Quantitative analysis of neuron structures can be time-consuming and inconsistent when performed manually. We describe the use of a custom-developed software for morphological analysis of neurons from microscopy images. Confocal images are recommended, either by capturing the neuron in a single z section, or as a two-dimensional projection of z sections. This protocol covers the use of the Neuronalyzer software, an automated tool for reconstructing neuronal morphology from noisy image data.1 The tool was designed to handle variation across neuron images and various types of noise, including auto-fluorescent gut granules, background noise, lighting and contrast, and non-uniform signal along neuronal branches. However, the method is general and is not limited to a specific type of noise, as users may train the tool using their own image dataset in order to account for other types of noise. First, the neuron is denoised and segmented using a deep convolutional neural network. This is followed by active contour tracing to find the geometry and connectivity of the neuron. The software was originally developed for reconstructing the geometry of the PVD neuron in the nematode Caenorhabditis elegans, which follows a stereotypical branching pattern.2,3 PVD-specific analysis of branch classes is included, as well as generic features such as the count, length and curvature of branches, morphological analysis of neuronal junctions, and statistical comparison between datasets.

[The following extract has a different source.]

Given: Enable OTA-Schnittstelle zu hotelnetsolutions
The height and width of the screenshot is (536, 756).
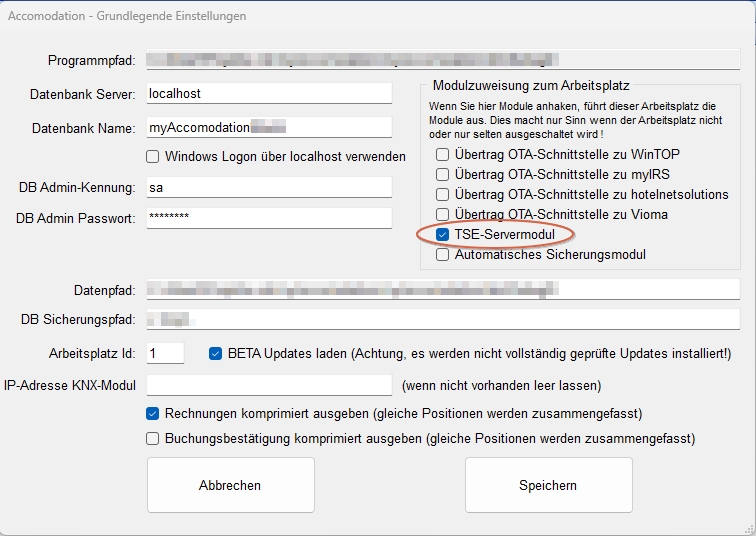Looking at the screenshot, I should coord(443,194).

A protocol for imaging the PVD neuron has been previously covered,4 and serves as a basis for data acquisition as used here. The software described in this protocol may be similarly applied to other types of neurons at different scales, and is suitable for high-throughput analysis. Since the software works on 2D projections of neurons, it is most suitable for cylindrical or approximately planar neurons, with minimal overlaps between branches in the projection.

Image acquisition of the PVD neuron

Inline graphicTiming: 0.5–1 h

  • 1.

    A protocol for imaging the PVD neuron in C. elegans is provided by Wang and colleagues.4 It covers the steps necessary to acquire the images prior to analysis by the software.

  • 2.

    Use a 40x or higher magnification objective, with NA 1.4 or higher, for obtaining your images.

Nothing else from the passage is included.